Dann kommt mein Mann - die ganze Geschichte nochmal erzählt - der grinst - glaubt er mir nicht? - nein, ich hab sie nicht irgendwo vergessen - wirklich gestohlen - ja warum bist du eigentlich hier? - ach, hab die Tasche abgeholt - beim ehrlichen Finder - 1km entfernt lag sie beim Edeka rum - alaaf!
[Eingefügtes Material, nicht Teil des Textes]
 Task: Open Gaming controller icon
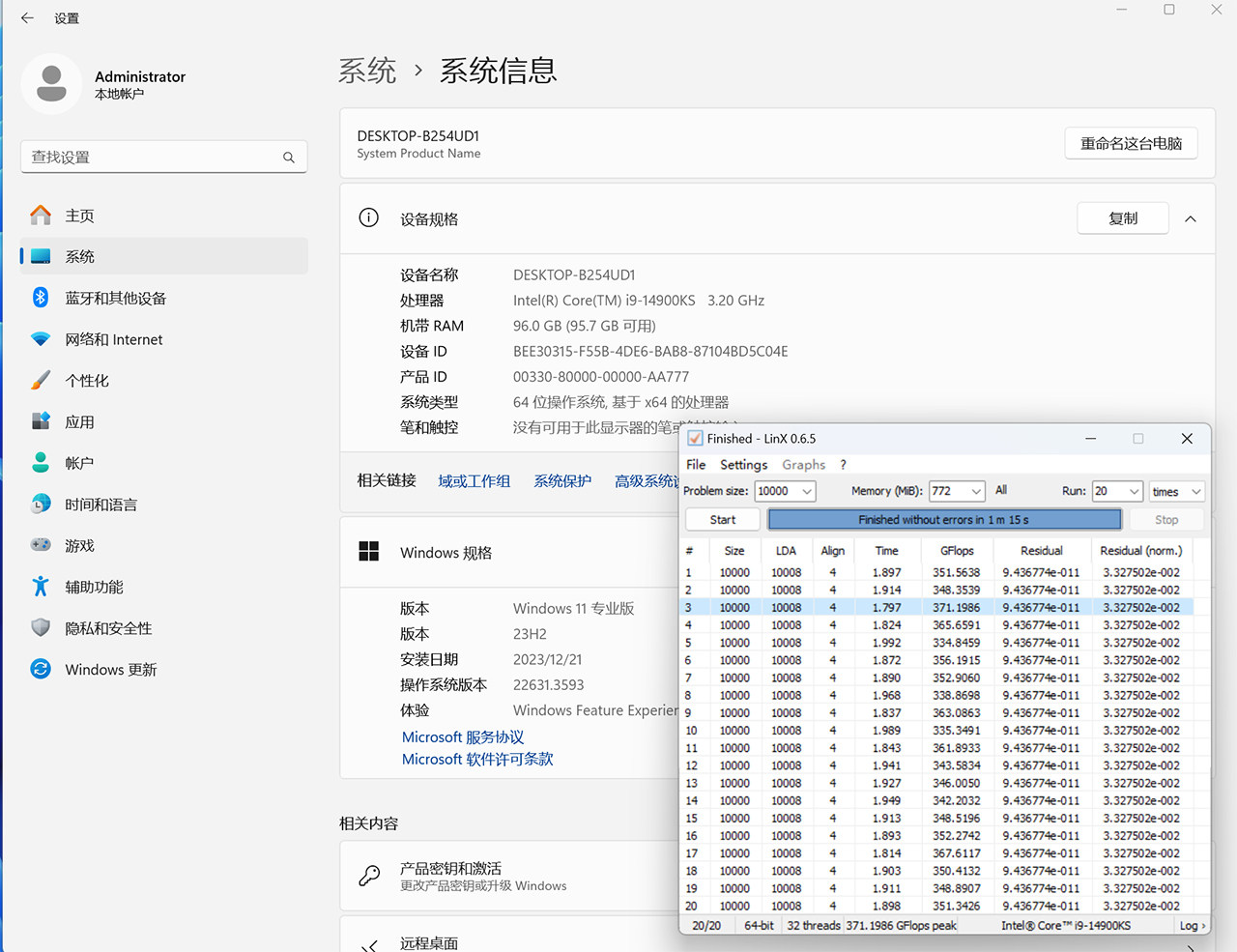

Das Geld ist natürlich weg, aber der Mensch war wenigstens so nett alles andere drin zu lassen. Nur zum entleeren hab ich sie nochmal angefasst.
Jetzt mag ich sie nicht mehr. Die arme kann nichts dafür aber es ist einfach so. Sie liegt nun draussen zum auslüften . Wenigstens für ravelry hab ich sie nun nochmal abgelichtet.

Dabei fällt mir gerade ihre Geschichte wieder ein. Die Wolle ist von Luise, einer leider vor 4 Jahren verstorbenen Milchschaf - Heidschnucke Mischung.
Die Fasern waren so herrlich lang, dass sie prima zum spinnen lernen waren. Ich hab sie vor vielen Jahren pflanzengefärbt und wunderte mich irgendwann warum sie so schlecht filzte. Spinnen wollte ich sie auch nicht, weil viel zu kratzig. So lag die Wolle nun mehrere Jahre herum, bis ich sie letztes Frühjahr zu einem dicken Garn verspann um sie zu einer Strickfilztasche zu verarbeiten. Wie man sieht, die Wolle reichte nicht ganz, deshalb auch die Henkelversion und gut gefilzt hat sie auch die Maschine nicht. Aber gefallen tut sie mir. Oder tat. Mal sehen was wird.

So , nun mach ichs mir mit meinem Ärmel gemütlich, damit ich fürs Stricktreff bei
Iris alle Teile zusammen habe. Dort strick ich ganz entspannt meinen Zopf.